Department of Emergency Medicine, Ningbo No. 2 Hospital, Ningbo, China.
Front Neurol. 2025 Jul 8;16:1564063. doi: 10.3389/fneur.2025.1564063. eCollection 2025.
Hemorrhagic transformation (HT) is a critical complication of endovascular therapy (EVT) in acute ischemic stroke (AIS), significantly worsening patient outcomes. Although various risk factors have been identified, existing predictive models often fail to account for the multimodal nature of EVT and the complex interplay of clinical, imaging, and laboratory variables.
This study aimed to develop and validate a nomogram-based predictive model to estimate the risk of HT in AIS patients undergoing EVT, incorporating clinical, imaging, and laboratory data to provide a comprehensive risk assessment.
A retrospective analysis was performed on 154 AIS patients who underwent EVT at a single center between 2018 and 2023. The least absolute shrinkage and selection and operator (LASSO) and multivariate logistic regression were used to identify the independent predictors of HT. A nomogram was constructed and evaluated using the area under the receiver operating characteristic curve (AUC-ROC), calibration curves, and decision curve analysis (DCA).
Among the 154 patients, 34.4% experienced HT. The nomogram demonstrated excellent discriminatory ability, with an AUC-ROC of 0.82 (95% CI: 0.752-0.888), and strong calibration, as indicated by calibration curves.

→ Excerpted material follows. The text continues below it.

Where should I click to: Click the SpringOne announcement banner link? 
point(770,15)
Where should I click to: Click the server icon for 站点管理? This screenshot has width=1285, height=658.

DCA confirmed the model's clinical utility when the threshold probability was <0.8. Six independent prediction factors of HT were identified: atrial fibrillation (OR: 6.152), albumin (OR: 1.145), baseline NIHSS score (OR: 1.081), diastolic blood pressure (OR: 1.057), Trial of ORG 10172 in Acute Stroke Treatment (TOAST) Classification (TOAST_2, cardioembolic stroke subtype, OR: 0.201), and the location of obstructed blood vessel_5 (basilar artery occlusion, OR: 0.081).
The developed nomogram provides an accurate, individualized risk assessment of HT in AIS patients undergoing EVT. This tool enables personalized risk stratification, aiding clinicians in optimizing treatment strategies and improving patient outcomes. Further multicenter validation is warranted to generalize these findings.
出血性转化(HT)是急性缺血性卒中(AIS)血管内治疗(EVT)的一种关键并发症,会显著恶化患者预后。尽管已确定了多种危险因素,但现有的预测模型往往未能考虑到EVT的多模态性质以及临床、影像和实验室变量之间的复杂相互作用。
本研究旨在开发并验证一种基于列线图的预测模型,以估计接受EVT的AIS患者发生HT的风险,纳入临床、影像和实验室数据以提供全面的风险评估。
对2018年至2023年间在单一中心接受EVT的154例AIS患者进行回顾性分析。采用最小绝对收缩和选择算子(LASSO)和多因素逻辑回归来确定HT的独立预测因素。使用受试者操作特征曲线下面积(AUC-ROC)、校准曲线和决策曲线分析(DCA)构建并评估列线图。
154例患者中,34.4%发生了HT。列线图显示出优异的区分能力,AUC-ROC为0.82(95%CI:0.752-0.888),校准曲线表明校准效果良好。DCA证实当阈值概率<0.8时该模型具有临床实用性。确定了HT的六个独立预测因素:心房颤动(OR:6.152)、白蛋白(OR:1.145)、基线美国国立卫生研究院卒中量表(NIHSS)评分(OR:1.081)、舒张压(OR:1.057)、急性卒中治疗中ORG 10172试验(TOAST)分类(TOAST_2,心源性栓塞性卒中亚型,OR:0.201)以及阻塞血管的位置_5(基底动脉闭塞,OR:0.081)。
所开发的列线图为接受EVT的AIS患者提供了准确的、个体化的HT风险评估。该工具能够实现个性化风险分层,帮助临床医生优化治疗策略并改善患者预后。有必要进行进一步的多中心验证以推广这些发现。